Experiment over: Two Minnesota restaurants end their 'no-tipping' policy

While banning tipping has grown more popular in the past year, it hasn't panned out for everyone. Two Minneapolis restaurants have recently ended their no-tipping experiment.

Upton 43 and Victory 44 have been operating under a no-tipping policy for the past few months. Upton 43 opened with a no-tipping policy while Victory 44 raised it's prices 18%-20% to offset the cost. Chef/owner Erick Harcey said he did it in an effort to create a more stable income for his employees -- both front and back of the house. 

Though the restaurants have gone back to the traditional tipping system, spokesmen for the venues say that the program didn't fail and that they're more than happy to go back to no-tipping once it becomes more mainstream.

Nothing went wrong, it was an experiment. It helped us build a strong, unified and supportive service staff that works as a team. As the restaurant industry grows and progresses into no tipping as a general practice, we will be ready to implement the structure again.
— Josef Harris, Upton 43 and Victory 44 spokesperson

Harris also said that guests were completely on-board with the no-tipping policy. He added that they "had more problems with people wanting to leave a higher tip than the included 18 percent." The restaurant's staff was also on board and both restaurants didn't have a single server leave during the experiment.

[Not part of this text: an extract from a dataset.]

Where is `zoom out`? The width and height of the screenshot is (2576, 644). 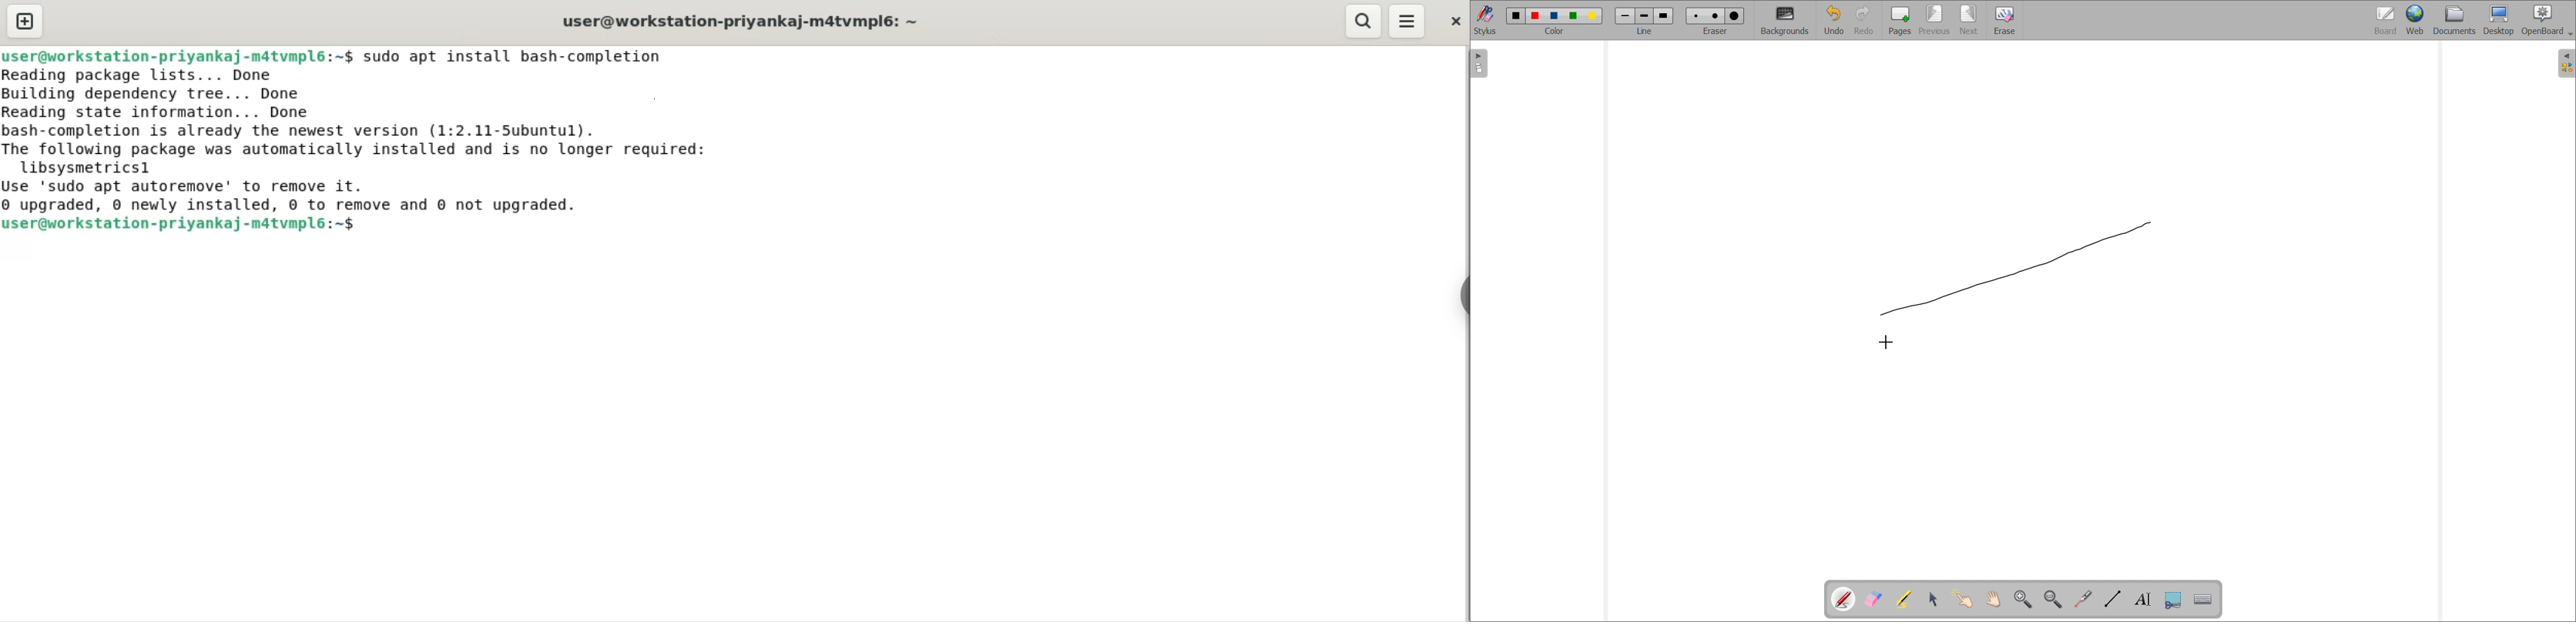 zoom out is located at coordinates (2054, 599).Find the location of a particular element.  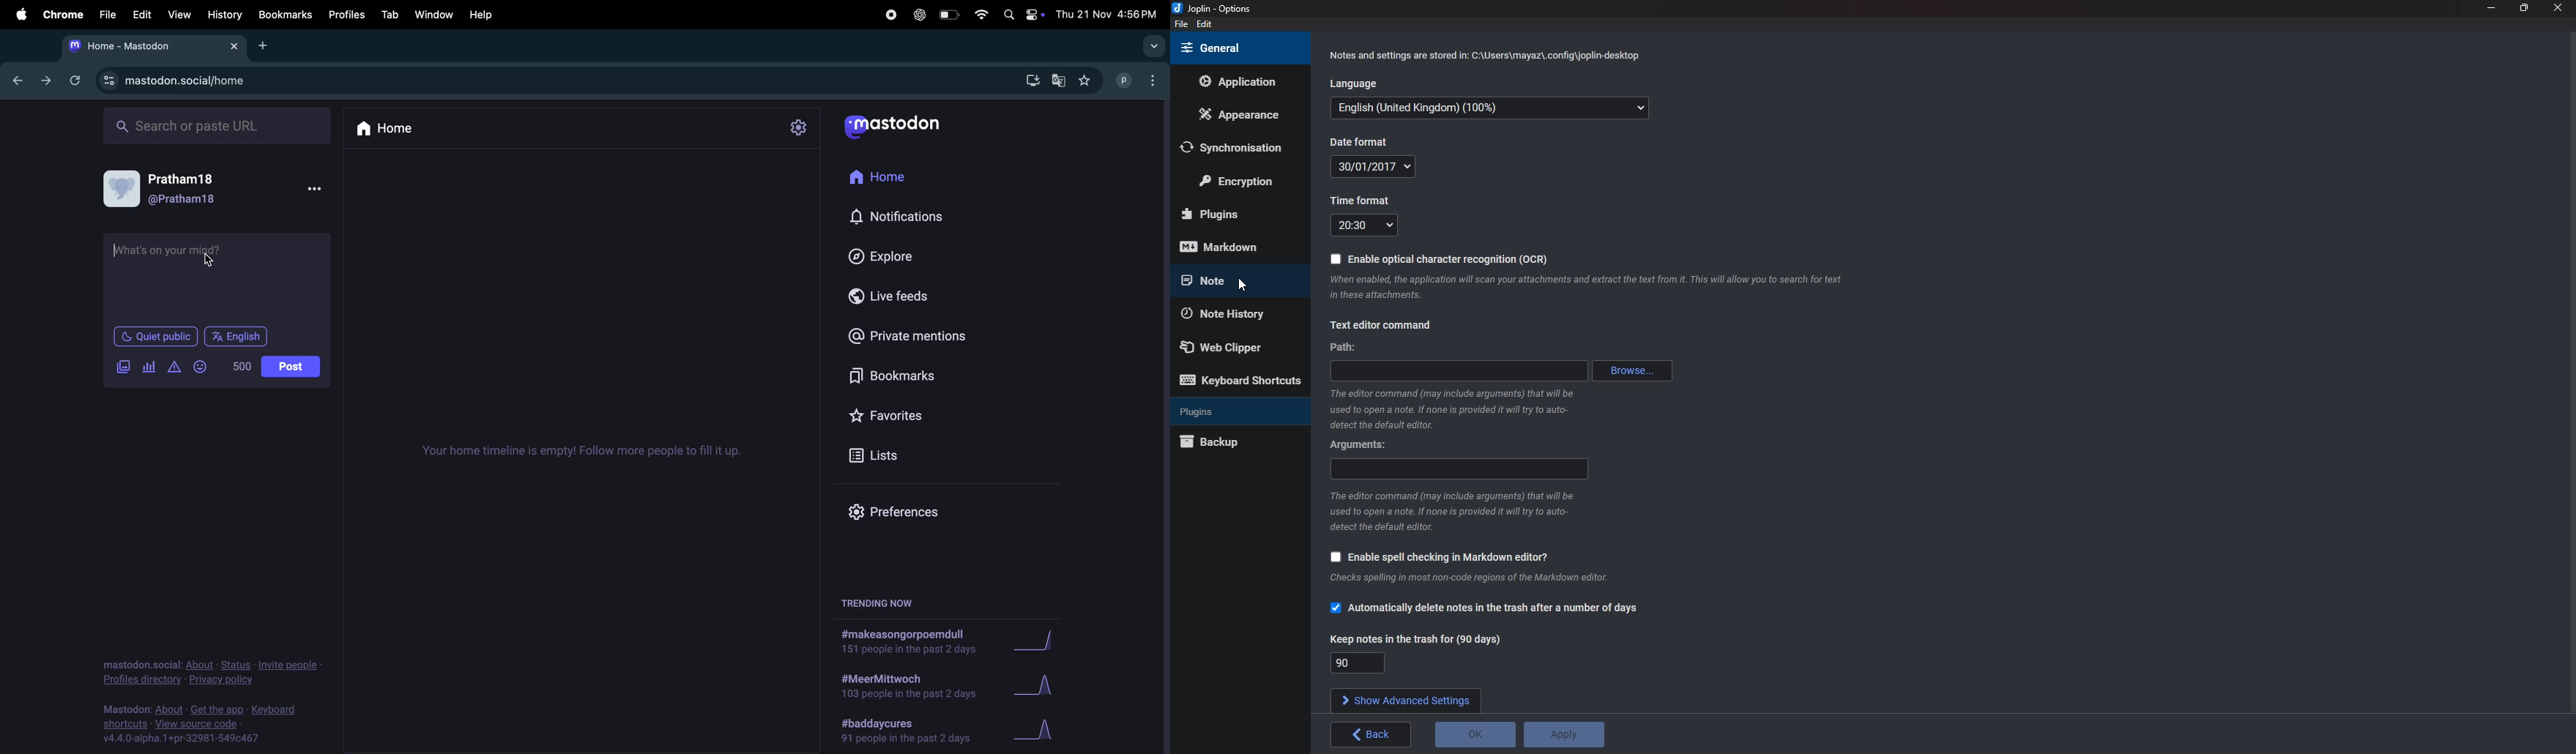

close is located at coordinates (2557, 10).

According to Minnesota Monthly, however, Upton 43 and Victory 44 servers didn't like what they perceived was a pay cut. Upton hired servers at $18/hour and then gave raises based on experience and performance. The servers, however, were too used to getting nightly paychecks and the top servers could make more money in just a few days than a full-time work week, according to blogger Jason Derusha.

[The] servers had grown used to getting paid nightly, and the good ones were able to command the best shifts. Making $40/hour is not uncommon, and servers can make this without working a full 40-hour work week. They want to work three days and kill it every day.
— Jason Derusha, Minnesota Monthly writer

Another interesting side symptom of the no tipping model was that there was "no desired shifts" among the servers and that each shift was "equally valued," Harcey said.

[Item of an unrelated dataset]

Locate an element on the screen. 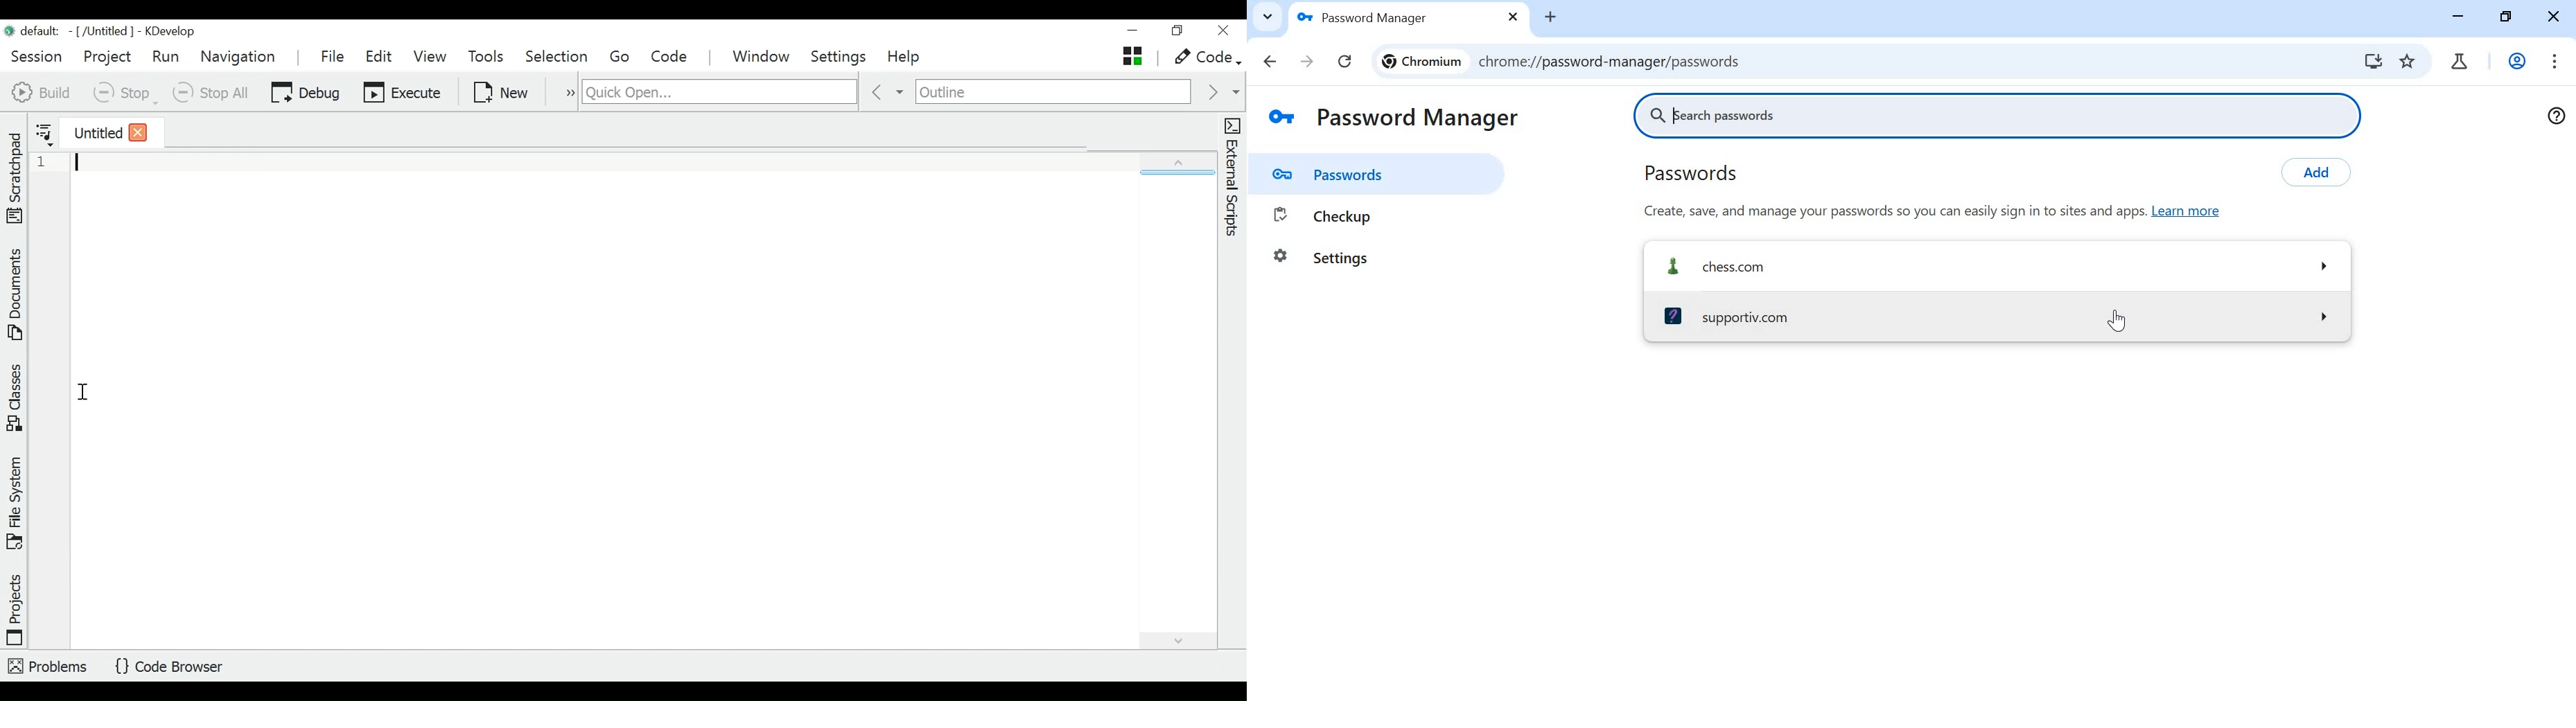  minimize is located at coordinates (2460, 17).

The math to achieve the no tipping model was the biggest obstacle for Upton 43 and Victory 44. Raising prices 18% wasn't enough to pay their staff what leadership wanted to. The restaurants would've had to price entrees in the $35 - $45 range to properly offset costs.

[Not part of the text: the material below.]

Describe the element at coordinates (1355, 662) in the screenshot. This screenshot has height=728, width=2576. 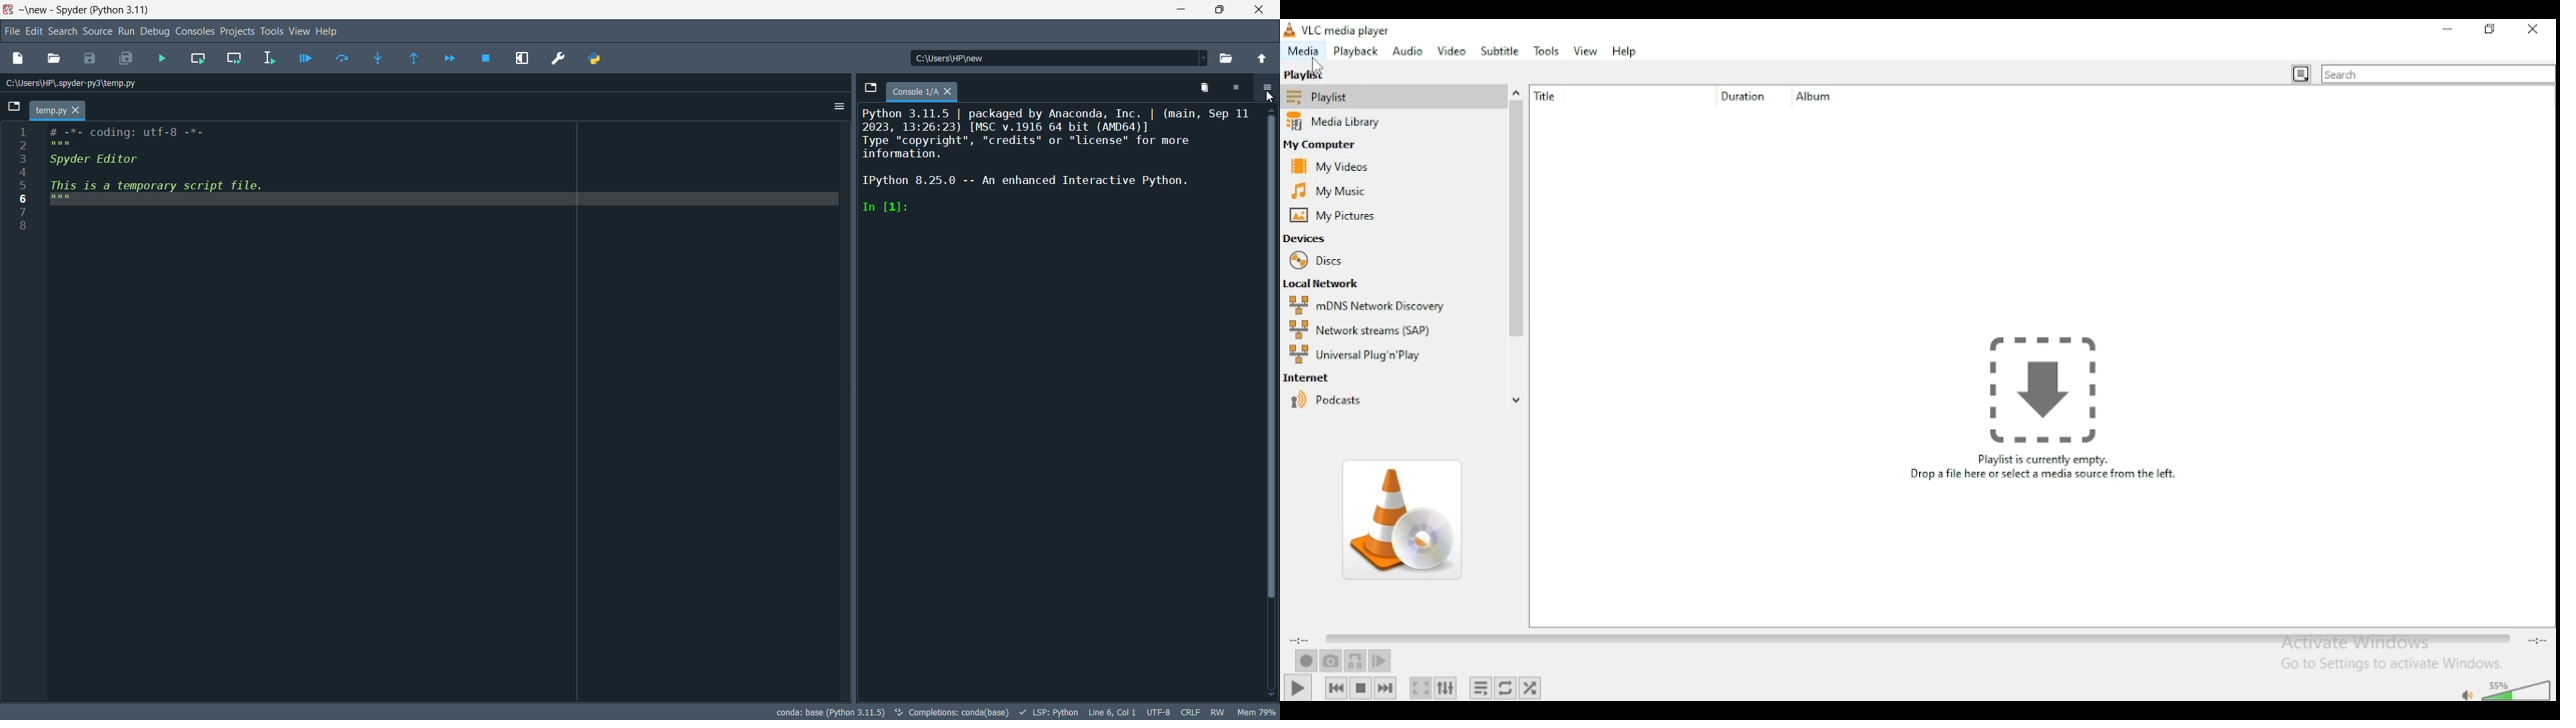
I see `loop between point A and point B continuously. Click to add point A` at that location.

Where we were challenged was that if we were to stay competitive (price wise) we wouldn’t have been able to continue the no tipping model. We would have priced ourselves right out of the market
— Josef Harris

Wages for back of the house staff hasn't changed since going back to the tipping system.

So it was not a failure in terms of equalling front/back of house income and staff retention, but it also sounds like it was a bit of a failure in terms of keeping up enough business to keep this new model going. If the restaurants were doing well enough with the experiment, no doubt they would have continued their no-tipping policy.